O Paysandu enfrenta um cenário de crescente pressão jurídica e financeira. Recentemente, o atacante paraguaio Jorge Benítez ingressou com uma ação trabalhista contra o clube, exigindo o pagamento de R$ 333.664,51. Este montante se refere a salários e outros direitos em atraso. Benítez se tornou o sétimo atleta do elenco de 2025 a recorrer à Justiça, evidenciando uma insatisfação generalizada após uma temporada que culminou no rebaixamento à Série C e na frustração da torcida.
Contratado em março de 2025, Benítez participou de 29 partidas, marcando três gols. Embora tenha tido momentos de destaque, seu rendimento declinou na reta final da Série C, resultando em menor utilização. Seu processo judicial ecoa outras alegações similares contra o clube: inadimplência salarial, pendências de direitos de imagem e a falta de recolhimento do FGTS.
Impacto Legal e Financeiro Crescente
A situação de Benítez é apenas um capítulo em um histórico de problemas judiciais do Paysandu. A Justiça do Trabalho já impôs uma multa superior a R$ 1,5 milhão ao clube, decorrente de atrasos salariais registrados em 2024. Esta penalidade foi aplicada com base em um Termo de Ajuste de Conduta (TAC) firmado com o Ministério Público do Trabalho em 2008, o que elevou consideravelmente o passivo trabalhista da instituição.
A lista de jogadores que buscam seus direitos na Justiça é extensa e inclui valores expressivos. O caso de maior valor é o de Rossi, que cobra R$ 5,1 milhões. Suas alegações incluem atrasos salariais, não pagamento de direitos de imagem, FGTS em aberto e até mesmo afastamento das atividades de treinamento. Em seguida, o volante Leandro Vilela move uma ação de R$ 4,05 milhões, baseada em salários atrasados, ausência de depósitos de FGTS e pendências de imagem. André Lima, por sua vez, ingressou com um processo superior a R$ 1,6 milhão, citando diversas irregularidades contratuais.
Outros atletas também buscaram amparo legal. Pedro Delvalle exige cerca de R$ 914 mil após obter a rescisão antecipada de seu contrato. O caso de Ramón Martínez, que discutia valores próximos de R$ 800 mil, foi encerrado com um acordo e rescisão amigável. Já Dudu Vieira cobra R$ 705 mil, também após deixar o clube por meio de uma ação trabalhista.

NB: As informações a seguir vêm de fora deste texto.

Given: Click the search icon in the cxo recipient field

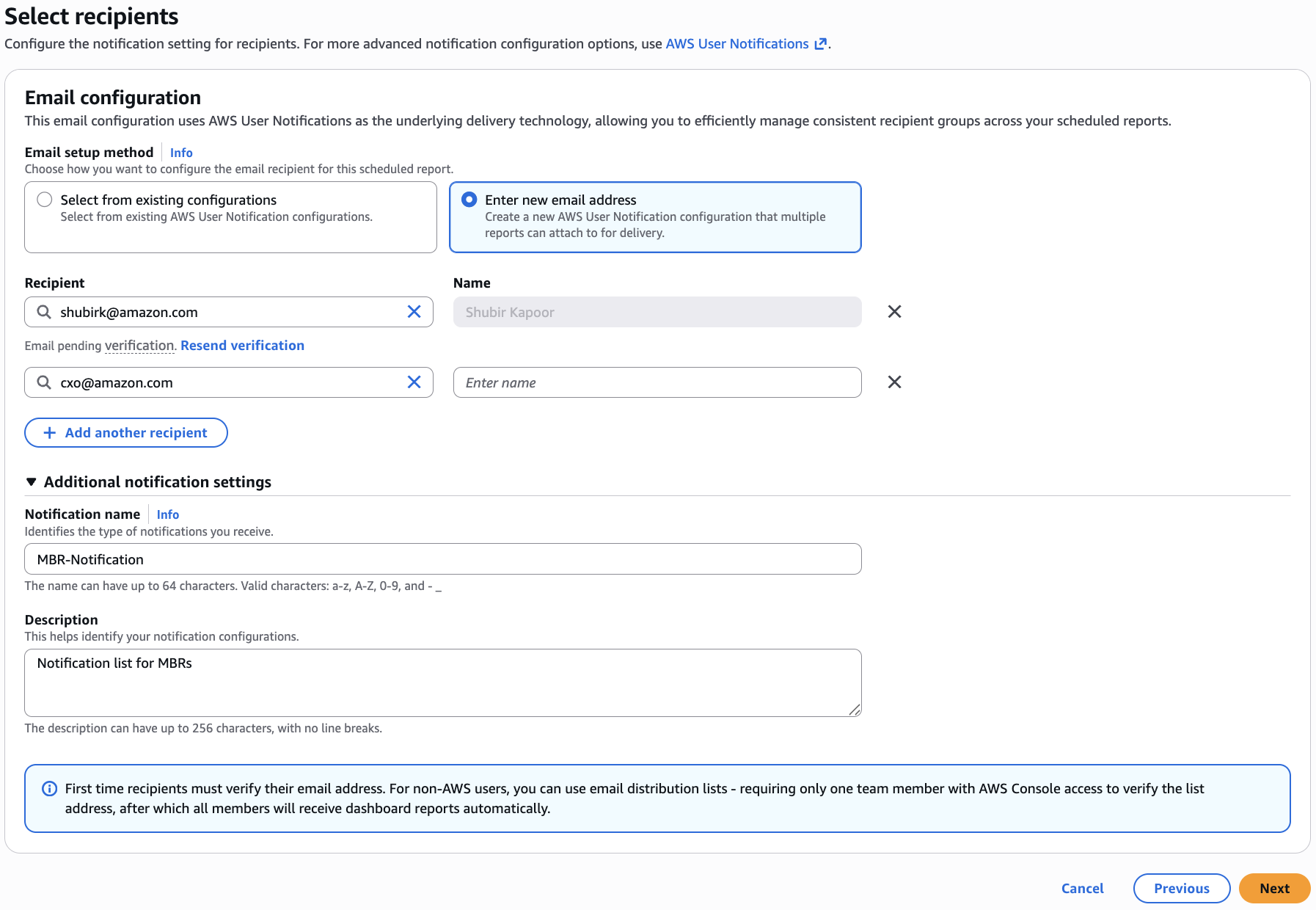Looking at the screenshot, I should [x=44, y=382].
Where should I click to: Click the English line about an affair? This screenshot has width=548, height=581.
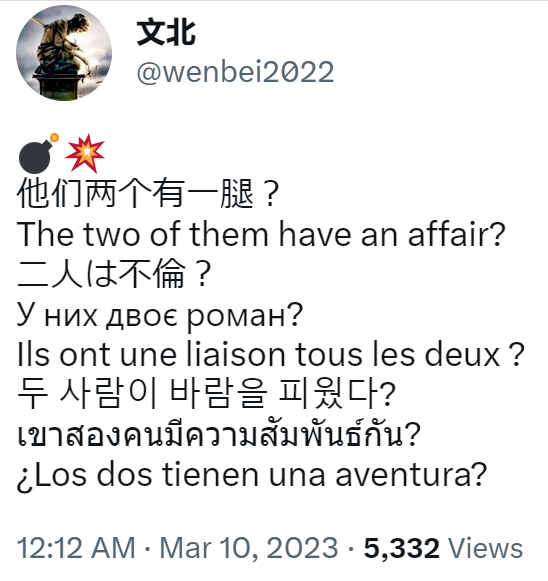point(262,234)
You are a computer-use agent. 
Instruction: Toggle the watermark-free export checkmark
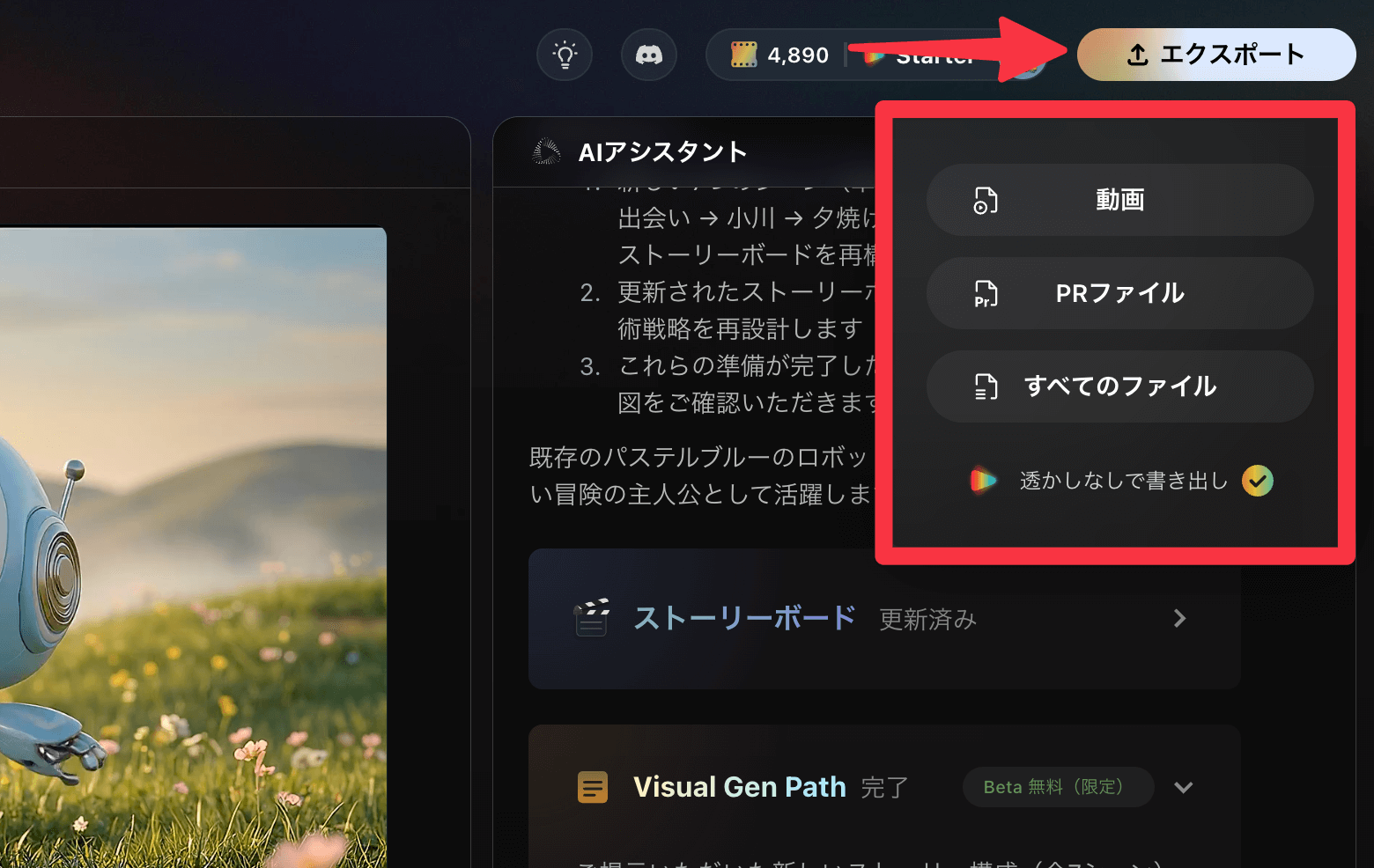pyautogui.click(x=1257, y=481)
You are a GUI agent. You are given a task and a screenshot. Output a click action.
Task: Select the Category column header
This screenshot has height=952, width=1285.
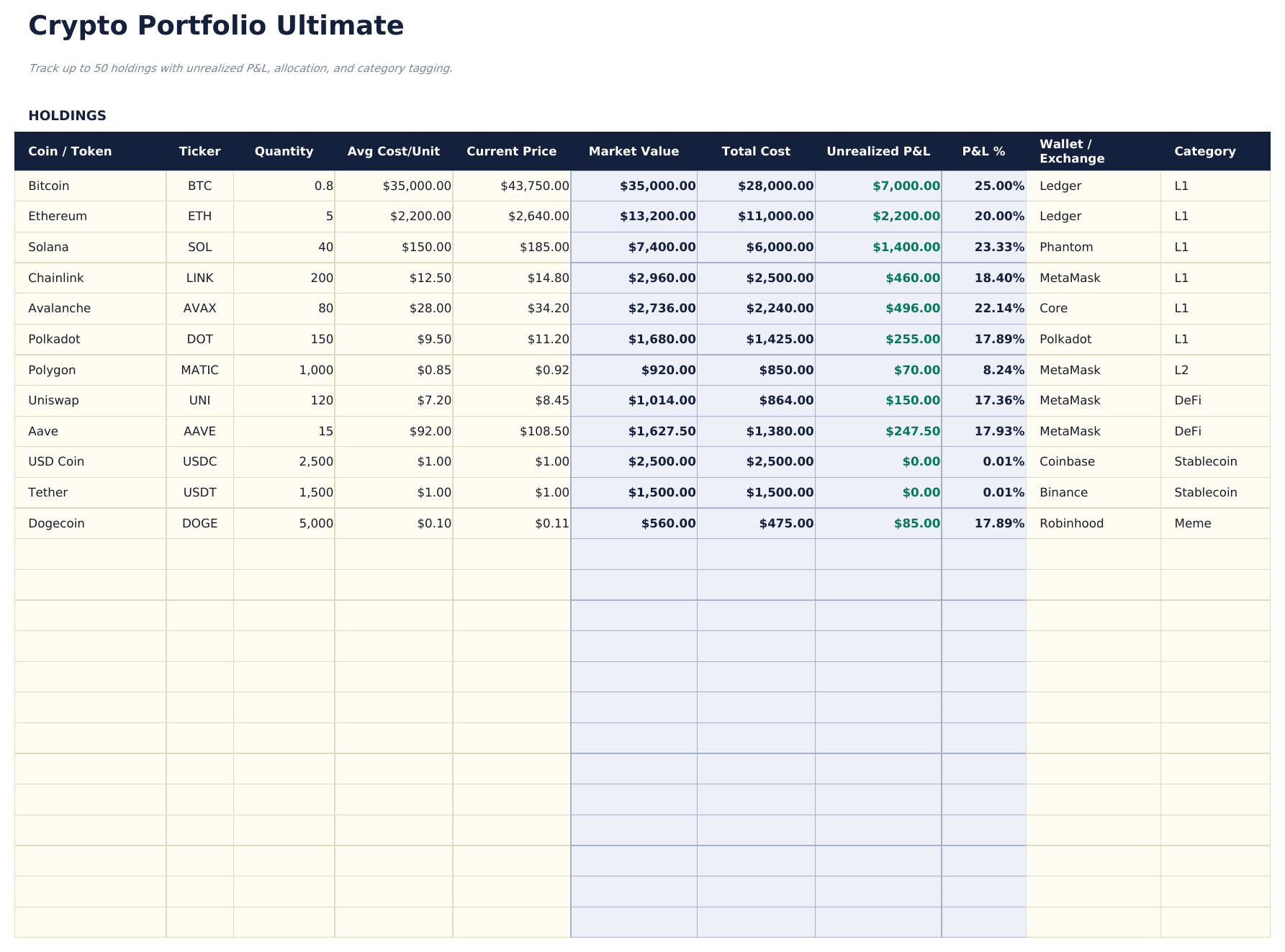[1205, 151]
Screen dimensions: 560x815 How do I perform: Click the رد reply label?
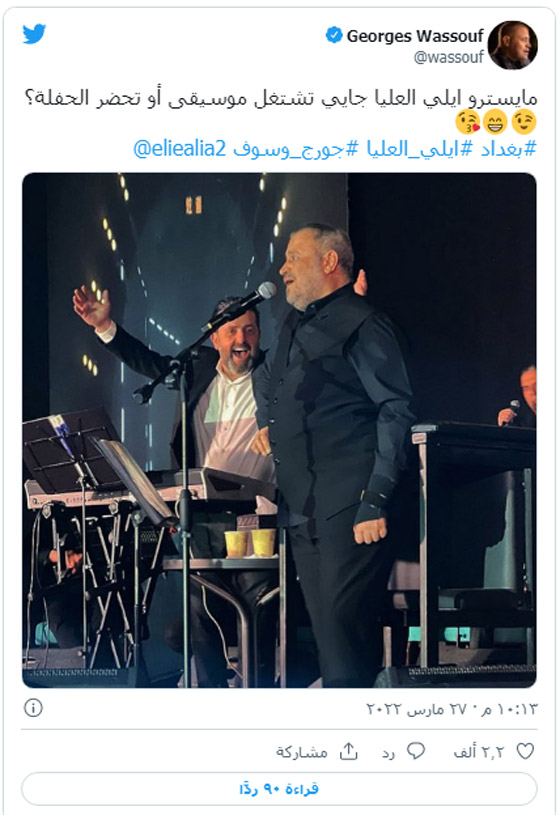click(388, 753)
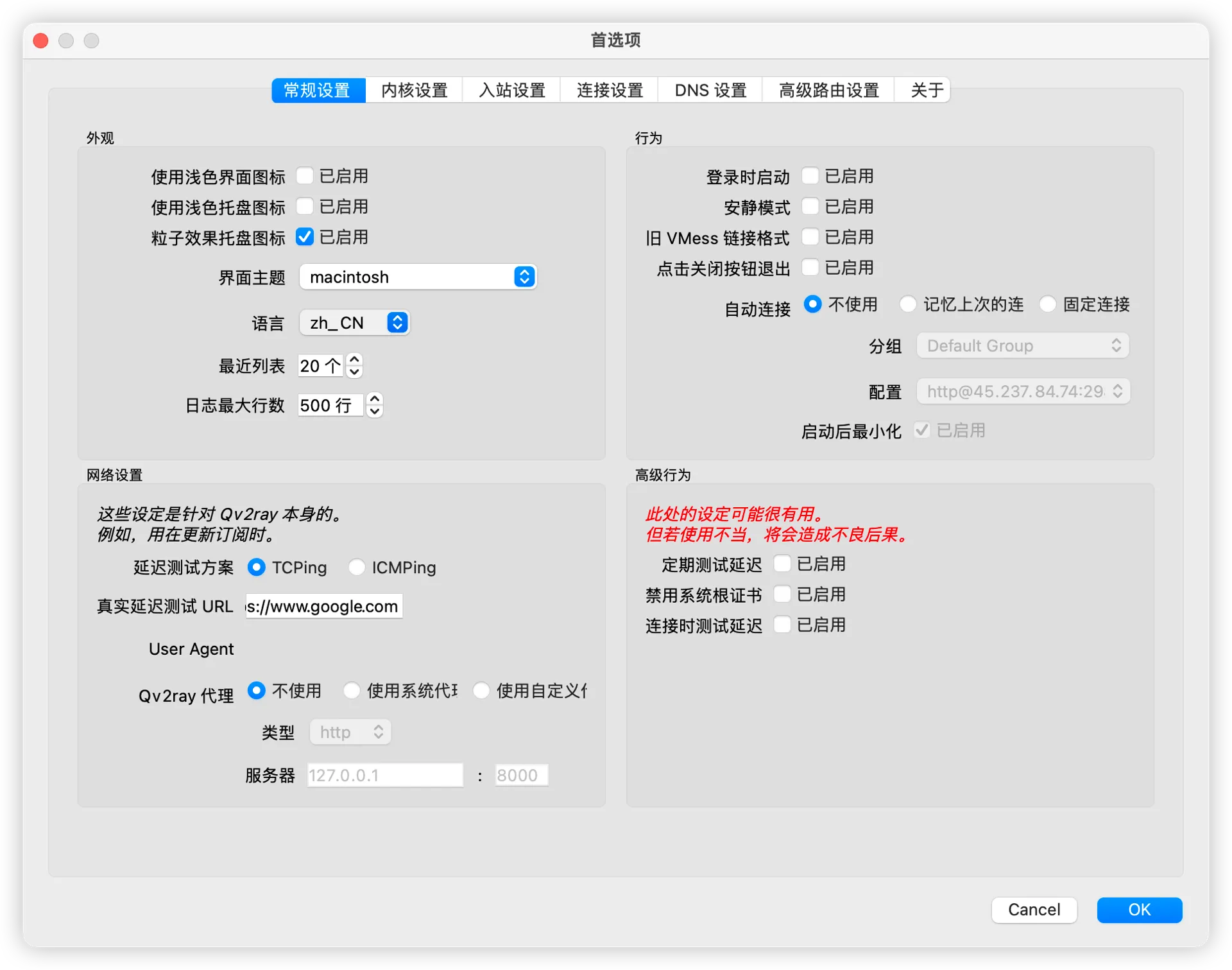Increase 最近列表 count using the stepper

[354, 360]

Dívida Milionária e Pressão sobre a Gestão
A soma das ações individuais dos jogadores eleva o passivo do Paysandu para mais de R$ 12 milhões apenas em processos trabalhistas. Ao adicionar a multa imposta pela Justiça do Trabalho, a dívida trabalhista total estimada do clube ultrapassa a marca de R$ 13,5 milhões. Este cenário de crise financeira, que se estende para além dos gramados, impõe uma pressão significativa sobre a gestão bicolor nos próximos meses, exigindo soluções urgentes para estabilizar a situação do clube.